システム『初神討伐特典:1、000、000、000の経験点を獲得しました。』


システム『JOB経験値が一定以上に到達しました。

勇者がレベルアップしました。

勇者のレベルがカンストしました。

取得可能な全スキルを習得しました』


システム『神を討伐した勇者の剣は神殺しの剣の称号を得ました。』


システム『神殺しの剣により殺された神は復活することができません。』


システム『神を討伐した剣は神殺しの剣の称号を得たことにより呪われました。』


システム『勇者は神殺しの称号を得ました。』


システム『勇者は神殺しの称号を得たことにより呪われました。』


システム『勇者は呪われたことにより運値がEになりました。

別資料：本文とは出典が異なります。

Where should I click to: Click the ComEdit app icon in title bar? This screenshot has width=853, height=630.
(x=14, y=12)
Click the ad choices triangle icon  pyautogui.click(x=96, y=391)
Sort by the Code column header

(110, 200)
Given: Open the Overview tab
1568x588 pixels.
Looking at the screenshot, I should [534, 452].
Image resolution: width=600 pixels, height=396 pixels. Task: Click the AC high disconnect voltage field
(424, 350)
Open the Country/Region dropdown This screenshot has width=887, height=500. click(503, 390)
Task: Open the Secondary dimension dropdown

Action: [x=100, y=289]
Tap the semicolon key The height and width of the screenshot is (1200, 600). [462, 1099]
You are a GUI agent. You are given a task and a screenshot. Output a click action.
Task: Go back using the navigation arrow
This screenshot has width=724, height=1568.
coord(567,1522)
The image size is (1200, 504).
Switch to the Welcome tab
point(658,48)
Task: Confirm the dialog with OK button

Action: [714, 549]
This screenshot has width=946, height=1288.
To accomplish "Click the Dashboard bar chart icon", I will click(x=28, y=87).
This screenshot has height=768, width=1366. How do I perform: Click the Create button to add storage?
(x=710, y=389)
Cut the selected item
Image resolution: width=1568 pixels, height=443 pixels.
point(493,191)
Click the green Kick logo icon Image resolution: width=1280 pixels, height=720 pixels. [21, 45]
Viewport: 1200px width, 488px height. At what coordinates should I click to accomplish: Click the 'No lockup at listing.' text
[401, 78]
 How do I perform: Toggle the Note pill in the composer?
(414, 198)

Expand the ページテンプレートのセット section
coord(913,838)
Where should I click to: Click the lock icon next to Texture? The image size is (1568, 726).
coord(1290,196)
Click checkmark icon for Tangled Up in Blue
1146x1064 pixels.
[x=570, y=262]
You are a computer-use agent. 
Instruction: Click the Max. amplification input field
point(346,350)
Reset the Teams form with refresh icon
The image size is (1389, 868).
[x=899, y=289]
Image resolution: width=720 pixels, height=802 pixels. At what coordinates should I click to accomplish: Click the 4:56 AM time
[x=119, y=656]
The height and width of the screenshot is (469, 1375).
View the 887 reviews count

』


 システムが狂乱的にメッセージを伝えてくる。


 だが、勇者にとってそんなことはどうでも良かった。


 勇者は怒り狂う。


 その勇者が冷静に考える暇が与えられることは無い。


 邪神は死んだ。


 ならば邪神の神力で維持されてきた海底地下大聖堂はどうなるというのか?


 ゴゴゴゴゴーなどという岩が崩落するような音があたりに響く。


「そしてヤツも――


 ヤツも殺してやる――」


 神の神力が流れなくなり崩壊を始めた海底地下大聖堂の中で、勇者は笑い狂った。